8. Web search (real-time info, 5.0-lite only)

# Weather forecast image
uv run {baseDir}/scripts/generate_image.py \
  --prompt "制作一张上海未来5日的天气预报图，扁平化插画风格" \
  --web-search

# Current events
uv run {baseDir}/scripts/generate_image.py \
  --prompt "2026年最流行的时尚趋势海报" \
  --web-search

9. No watermark (commercial use)

uv run {baseDir}/scripts/generate_image.py \
  --prompt "产品宣传图，专业商业摄影" \
  --no-watermark

Prompt writing tips

Language: Supports Chinese and English. English tends to produce slightly better results for complex scenes, but Chinese works well too.
Length: Under 300 Chinese characters or 600 English words recommended. Too long → model may ignore some details.
Specificity: Be specific. "赛博朋克风格的猫，霓虹灯光，雨夜街道，4K，电影感" > "一只猫"
Style keywords: Append style terms for control:
- 水墨画风格 (ink painting)
- 油画风格 (oil painting)
- 写实摄影 (photorealistic)
- 扁平化插画 (flat illustration)
- 电影感 (cinematic)
- 杂志封面 (magazine cover)
Structure: For complex scenes, describe subject → composition → style → lighting → quality

Output interpretation

Script stdout contains exactly one of:

MEDIA_URL: <url> — Image download link. Valid for 24 hours. Use markdown: ![description](url)
MEDIA_B64: <base64> — Base64 encoded image data (when --response-format b64_json)
ERROR: <msg> — Error occurred.

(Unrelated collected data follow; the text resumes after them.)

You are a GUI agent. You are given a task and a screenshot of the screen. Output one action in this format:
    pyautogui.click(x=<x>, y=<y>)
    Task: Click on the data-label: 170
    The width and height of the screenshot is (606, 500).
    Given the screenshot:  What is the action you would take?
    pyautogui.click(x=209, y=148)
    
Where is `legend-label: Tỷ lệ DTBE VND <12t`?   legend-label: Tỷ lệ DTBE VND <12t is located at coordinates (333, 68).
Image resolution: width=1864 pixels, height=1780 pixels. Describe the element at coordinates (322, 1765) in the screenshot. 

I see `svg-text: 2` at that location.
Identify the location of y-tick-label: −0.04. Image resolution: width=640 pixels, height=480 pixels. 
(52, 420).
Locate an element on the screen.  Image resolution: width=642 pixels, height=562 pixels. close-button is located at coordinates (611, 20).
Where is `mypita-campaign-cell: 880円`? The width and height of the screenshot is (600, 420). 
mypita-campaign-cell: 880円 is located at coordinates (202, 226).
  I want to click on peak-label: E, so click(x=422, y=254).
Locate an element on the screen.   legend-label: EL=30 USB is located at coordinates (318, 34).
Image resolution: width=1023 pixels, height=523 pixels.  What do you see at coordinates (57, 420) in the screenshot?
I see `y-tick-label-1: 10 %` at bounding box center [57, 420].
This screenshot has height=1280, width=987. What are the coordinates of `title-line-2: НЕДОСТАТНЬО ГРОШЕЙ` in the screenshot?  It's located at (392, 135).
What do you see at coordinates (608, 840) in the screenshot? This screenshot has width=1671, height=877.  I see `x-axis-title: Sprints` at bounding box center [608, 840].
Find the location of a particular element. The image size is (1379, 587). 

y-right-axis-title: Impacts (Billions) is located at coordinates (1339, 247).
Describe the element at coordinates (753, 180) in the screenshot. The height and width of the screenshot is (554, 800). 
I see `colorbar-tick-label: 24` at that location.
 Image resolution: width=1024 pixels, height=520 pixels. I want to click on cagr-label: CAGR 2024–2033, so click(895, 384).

Check message for details.

Error handling

Error	Cause	Fix
`API key required`	No key provided	Set `VOLC_API_KEY` env or pass `--api-key`
`API request failed: 401`	Invalid API key	Check key at Volcengine console
`API request failed: 429`	Rate limited (500 IPM)	Wait and retry
`No image data in response`	API error	Check prompt/params, retry
`WARNING: may not support`	Model+size/format mismatch	Check model capabilities table above

Workflow

Parse user's image request to determine: text-to-image, editing, fusion, or sequential
Choose appropriate model (default: 5.0-lite unless specific need)
Determine size: use preset for general, pixel format for specific aspect ratio
Build and run the command with appropriate flags
Parse stdout for MEDIA_URL: or MEDIA_B64:
Display to user as markdown image or file
If URL, remind user it expires in 24h if they need to save it

Input image requirements

Formats: jpeg, png, webp, bmp, tiff, gif, heic, heif
Max size: 30MB per image
Max pixels: 60,000,000 (width × height)
Aspect ratio: [1/16, 16]
Min dimension: > 14px per side
Max images: 14 per request
Total: input images + output images ≤ 15

Rate limits

All models: 500 images per minute (IPM). Plan batch operations accordingly.

Full reference

For detailed API parameter docs, see references/REFERENCE.md.